In the Union Budget 2013-14, announced on 28 February 2013, vide para 95, Honourable Finance Minister announced his intention to go by the internationally accepted definition for foreign investors.

Prior to this, in December 2012, SEBI had constituted a “Committee on Rationalization of Investment Routes and Monitoring of Foreign Portfolio Investments” under the chairmanship of Shri K. M. Chandrasekhar with a view to rationalize/harmonize various foreign portfolio investment routes and to establish a unified, simple regulatory framework. The Committee had submitted its report in June, 2013 to the Government of India.

Based on the committee report, on 7th January, 2014 the FPI Regulations, 2014 were notified in the Gazette of India.

The new FPI Regime came into effect from 1st June, 2014. The FAQs on FPI Regulations can be seen here.

Features of FPI

Portfolio Investment by any single investor or investor group cannot exceed 10% of the equity of an Indian company, beyond which it will now be treated as FDI.

FIIs, Sub-Accounts and QFIs are merged together to form the new investor class, namely Foreign Portfolio Investors, with an aggregate investment limit of 24% which can be raised by the Company up to the applicable sectoral cap.

All existing FIIs and Sub Accounts can continue to buy, sell or otherwise deal in securities under the FPI regime.

[Given data]:
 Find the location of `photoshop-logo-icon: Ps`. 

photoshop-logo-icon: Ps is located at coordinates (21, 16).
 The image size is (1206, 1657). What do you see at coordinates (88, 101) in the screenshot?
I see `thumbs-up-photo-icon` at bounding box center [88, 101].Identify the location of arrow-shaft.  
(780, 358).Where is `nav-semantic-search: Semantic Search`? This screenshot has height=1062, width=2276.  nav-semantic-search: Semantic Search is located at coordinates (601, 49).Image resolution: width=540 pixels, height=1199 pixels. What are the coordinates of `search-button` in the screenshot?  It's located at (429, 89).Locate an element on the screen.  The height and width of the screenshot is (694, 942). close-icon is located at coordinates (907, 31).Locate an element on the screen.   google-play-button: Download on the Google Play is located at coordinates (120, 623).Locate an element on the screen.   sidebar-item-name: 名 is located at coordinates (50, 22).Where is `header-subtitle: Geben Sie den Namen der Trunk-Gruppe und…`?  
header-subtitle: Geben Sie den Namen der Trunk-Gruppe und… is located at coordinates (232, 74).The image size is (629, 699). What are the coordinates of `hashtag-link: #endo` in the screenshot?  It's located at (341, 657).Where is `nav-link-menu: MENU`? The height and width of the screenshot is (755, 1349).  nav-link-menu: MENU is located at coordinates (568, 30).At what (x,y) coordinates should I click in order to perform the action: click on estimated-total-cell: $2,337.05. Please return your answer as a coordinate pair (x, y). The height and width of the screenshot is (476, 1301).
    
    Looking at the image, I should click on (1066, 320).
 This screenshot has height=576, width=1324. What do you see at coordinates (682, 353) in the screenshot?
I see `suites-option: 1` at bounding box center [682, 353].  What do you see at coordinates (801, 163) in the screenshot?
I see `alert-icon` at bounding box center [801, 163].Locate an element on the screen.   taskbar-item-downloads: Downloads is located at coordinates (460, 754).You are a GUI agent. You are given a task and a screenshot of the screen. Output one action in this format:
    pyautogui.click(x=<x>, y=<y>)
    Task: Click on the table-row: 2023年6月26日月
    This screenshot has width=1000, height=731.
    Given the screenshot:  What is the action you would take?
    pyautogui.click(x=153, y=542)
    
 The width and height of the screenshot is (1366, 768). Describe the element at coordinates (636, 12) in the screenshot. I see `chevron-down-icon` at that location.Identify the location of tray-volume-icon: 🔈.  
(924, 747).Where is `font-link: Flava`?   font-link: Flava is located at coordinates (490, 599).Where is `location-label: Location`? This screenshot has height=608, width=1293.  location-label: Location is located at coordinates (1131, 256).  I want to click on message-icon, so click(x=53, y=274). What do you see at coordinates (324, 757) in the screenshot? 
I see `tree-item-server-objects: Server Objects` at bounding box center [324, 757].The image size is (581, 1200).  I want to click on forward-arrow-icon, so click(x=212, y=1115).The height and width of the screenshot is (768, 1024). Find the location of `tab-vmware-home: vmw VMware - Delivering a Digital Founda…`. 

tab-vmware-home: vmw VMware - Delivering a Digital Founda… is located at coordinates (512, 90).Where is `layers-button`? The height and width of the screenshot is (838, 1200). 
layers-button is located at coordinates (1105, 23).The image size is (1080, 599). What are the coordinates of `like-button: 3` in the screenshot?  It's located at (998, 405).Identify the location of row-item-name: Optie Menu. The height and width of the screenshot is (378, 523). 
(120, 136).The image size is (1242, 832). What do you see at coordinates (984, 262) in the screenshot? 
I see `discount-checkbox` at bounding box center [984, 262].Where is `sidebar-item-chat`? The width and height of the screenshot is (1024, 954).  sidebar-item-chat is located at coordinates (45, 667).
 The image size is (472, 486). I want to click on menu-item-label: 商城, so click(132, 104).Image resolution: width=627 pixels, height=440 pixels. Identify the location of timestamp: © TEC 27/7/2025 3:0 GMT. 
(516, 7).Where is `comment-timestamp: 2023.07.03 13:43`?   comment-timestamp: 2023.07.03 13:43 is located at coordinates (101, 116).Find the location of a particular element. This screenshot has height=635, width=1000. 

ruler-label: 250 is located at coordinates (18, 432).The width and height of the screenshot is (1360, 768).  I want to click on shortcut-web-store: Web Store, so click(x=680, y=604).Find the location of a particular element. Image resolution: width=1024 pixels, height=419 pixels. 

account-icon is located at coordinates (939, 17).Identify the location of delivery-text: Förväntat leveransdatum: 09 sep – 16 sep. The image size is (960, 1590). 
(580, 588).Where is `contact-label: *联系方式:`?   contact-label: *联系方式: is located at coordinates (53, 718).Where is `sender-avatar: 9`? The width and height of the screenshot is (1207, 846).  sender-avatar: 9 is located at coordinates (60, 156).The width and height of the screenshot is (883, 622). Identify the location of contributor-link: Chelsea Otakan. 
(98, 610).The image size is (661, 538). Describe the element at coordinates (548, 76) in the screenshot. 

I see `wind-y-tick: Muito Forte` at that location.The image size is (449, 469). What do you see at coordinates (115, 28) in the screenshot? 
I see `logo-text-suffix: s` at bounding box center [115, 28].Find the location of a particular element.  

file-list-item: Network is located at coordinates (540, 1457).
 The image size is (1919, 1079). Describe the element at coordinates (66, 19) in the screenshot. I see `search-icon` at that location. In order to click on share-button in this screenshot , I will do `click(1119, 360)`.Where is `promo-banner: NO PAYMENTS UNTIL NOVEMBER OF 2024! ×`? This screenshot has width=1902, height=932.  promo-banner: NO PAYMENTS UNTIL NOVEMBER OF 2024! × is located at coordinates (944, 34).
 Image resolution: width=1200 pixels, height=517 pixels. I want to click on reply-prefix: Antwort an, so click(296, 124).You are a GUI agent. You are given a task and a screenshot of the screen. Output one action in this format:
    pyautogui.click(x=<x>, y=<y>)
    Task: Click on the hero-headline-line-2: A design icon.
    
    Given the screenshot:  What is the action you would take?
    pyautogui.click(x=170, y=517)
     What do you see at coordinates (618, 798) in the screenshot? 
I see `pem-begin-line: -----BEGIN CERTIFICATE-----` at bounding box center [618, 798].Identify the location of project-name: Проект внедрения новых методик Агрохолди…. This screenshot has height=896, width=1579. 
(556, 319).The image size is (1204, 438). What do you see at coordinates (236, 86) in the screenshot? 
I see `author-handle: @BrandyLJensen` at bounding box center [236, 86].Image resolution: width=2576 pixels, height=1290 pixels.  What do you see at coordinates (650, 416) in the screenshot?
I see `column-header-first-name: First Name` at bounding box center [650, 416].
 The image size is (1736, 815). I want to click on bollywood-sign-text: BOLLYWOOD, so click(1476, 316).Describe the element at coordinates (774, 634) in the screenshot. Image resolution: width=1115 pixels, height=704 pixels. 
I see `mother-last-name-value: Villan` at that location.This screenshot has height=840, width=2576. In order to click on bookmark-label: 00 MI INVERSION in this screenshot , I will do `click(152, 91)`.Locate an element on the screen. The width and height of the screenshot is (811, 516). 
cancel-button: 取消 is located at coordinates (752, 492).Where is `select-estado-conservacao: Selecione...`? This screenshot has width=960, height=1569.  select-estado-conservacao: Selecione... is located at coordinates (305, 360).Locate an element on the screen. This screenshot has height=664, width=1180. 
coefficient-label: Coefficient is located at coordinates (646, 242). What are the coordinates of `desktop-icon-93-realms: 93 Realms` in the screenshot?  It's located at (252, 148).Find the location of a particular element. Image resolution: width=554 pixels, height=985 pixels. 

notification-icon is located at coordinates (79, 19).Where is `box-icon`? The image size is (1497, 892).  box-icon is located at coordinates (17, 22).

[What the task requires]:
Answer from the FPI text:
(a) On what date did the new FPI regime come into effect?
(b) Who chaired the committee SEBI constituted in December 2012?
(c) Above what percentage of an Indian company's equity is portfolio investment by a single investor or investor group treated as FDI?
The material comes from a different source than the FPI text.

[Written solution]:
(a) 1st June, 2014
(b) Shri K. M. Chandrasekhar
(c) 10%